The first step in managing such a situation is to clarify expectations.

Managers should communicate clearly with researchers about their role and responsibilities. This includes any teaching or student support duties required of them. 

It’s important to communicate the consequences of not meeting these expectations to ensure that researchers understand the gravity of the situation.

I’ve faced this situation many times as a manager. It’s particularly challenging in teaching-intensive environments, where the expectations for student satisfaction are high, yet there is an impetus to improve research quality.

The modern reality is that universities have to aim to excel at research and teaching. And so as managers, we need to facilitate this.

What is difficult is that research performance is relatively straightforward to define as there are tangibles to use as evidence – volume and quality of scholarly outputs, amount of external funding won, etc.

However, teaching performance is more nebulous to define unless it is going well!

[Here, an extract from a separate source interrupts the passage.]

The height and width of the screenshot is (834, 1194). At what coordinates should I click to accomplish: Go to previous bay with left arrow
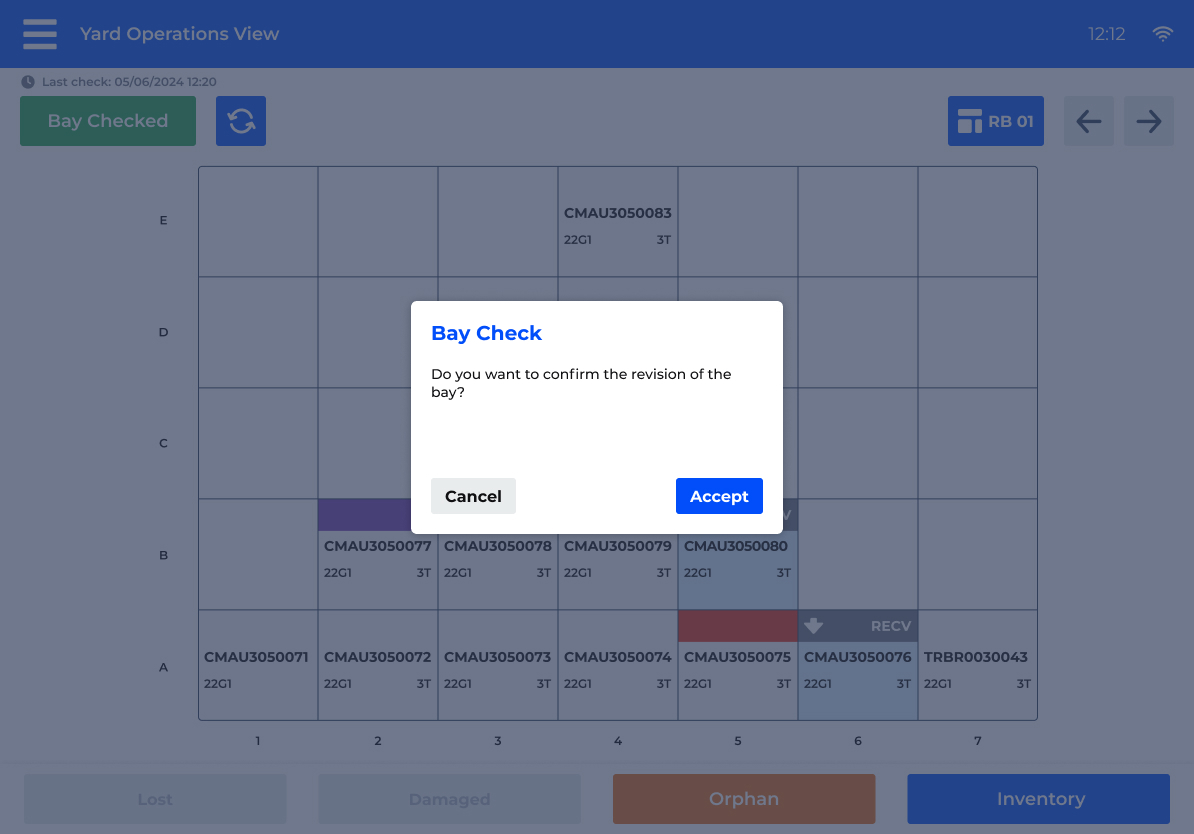pos(1088,121)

Student satisfaction is not always reported in a way that represents the learning experience. Students have external pressures that cause them not to attend, so it isn’t always the case that a tutor’s delivery lacks engagement.

And this is where a conversation around expectations is helpful. Have a chat about ensuring that staff always turn up on time and they produce timely feedback. Remind a colleague that they should clarify and manage the expectations of their students, to minimise future confusion and disappointment.

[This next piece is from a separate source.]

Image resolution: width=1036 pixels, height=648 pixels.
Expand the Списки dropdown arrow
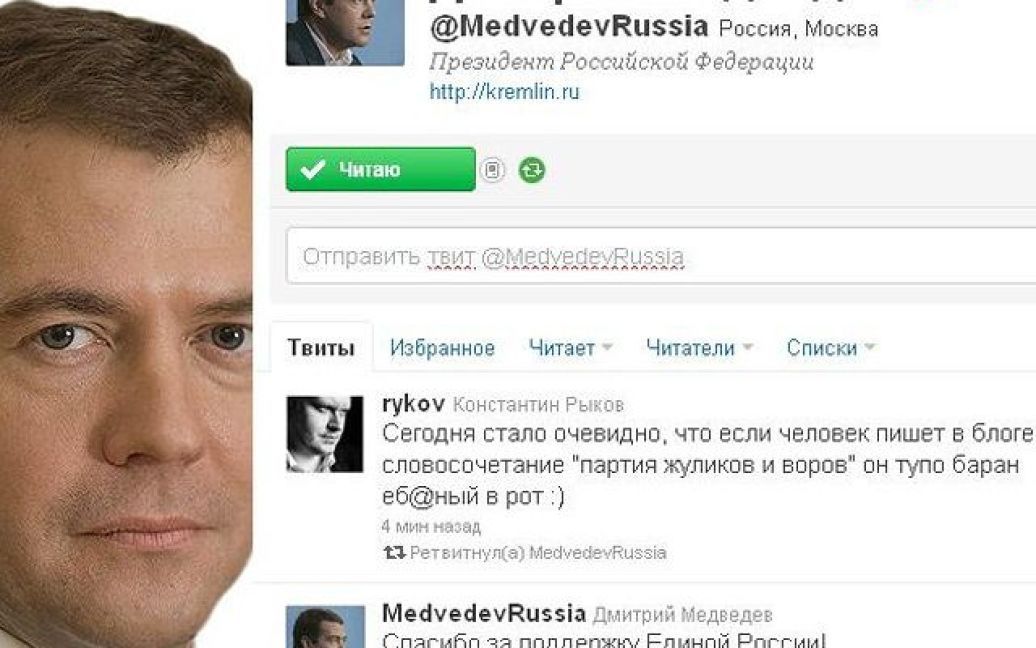tap(870, 347)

And reassure staff that if they do the basics correctly, it is highly likely that the learning experience shall be good.

2. Offer incentives

Managers might also consider offering incentives to encourage researchers to engage in teaching or student support.

Additional resources for research projects may encourage researchers to take on additional responsibilities. Universities can also provide training to help researchers develop the skills needed to engage with students.

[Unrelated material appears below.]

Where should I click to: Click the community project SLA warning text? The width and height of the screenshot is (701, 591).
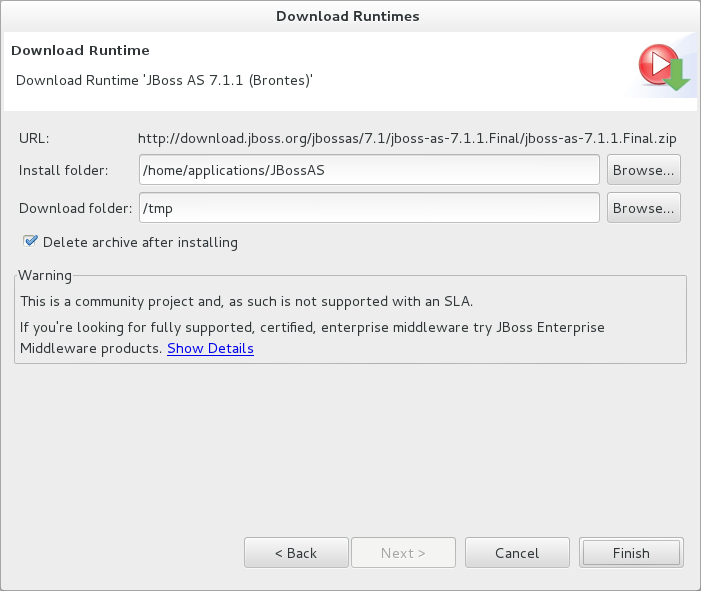tap(246, 300)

For example, workshops, mentoring or coaching can help researchers develop their teaching skills.

After you have had your initial conversations with staff from step 1, you might have identified some areas of development for staff. Ensure that this development takes place and that you provide the support to follow-up with other needs that might come to light.

The more you support, the more staff will see opportunities to develop themselves, rather than worrying about how they can survive.

Happy staff, happy students.

3. Assign a mentor

Another way to manage researchers who are reluctant to teach or support students is by assigning them a mentor.

The mentor can guide the researcher through the teaching and mentoring process, provide support, and give advice on how to interact with students effectively.

Staff can present many barriers to engaging with students. Especially if they see it as a distraction from their core research activities.

Often it is a case of showing staff how they can include students in their research. This is the sort of experience that is not generally available in staff development courses.

It’s the experience that has been won by more experienced academic staff. those who have found their own ways of first coping, and then thriving in the academic environment.

Mentors deliver immeasurable value.

Find them and use them.

4. Be creative

It’s important to recognise that researchers have their strengths, and teaching or student support may not be one of them.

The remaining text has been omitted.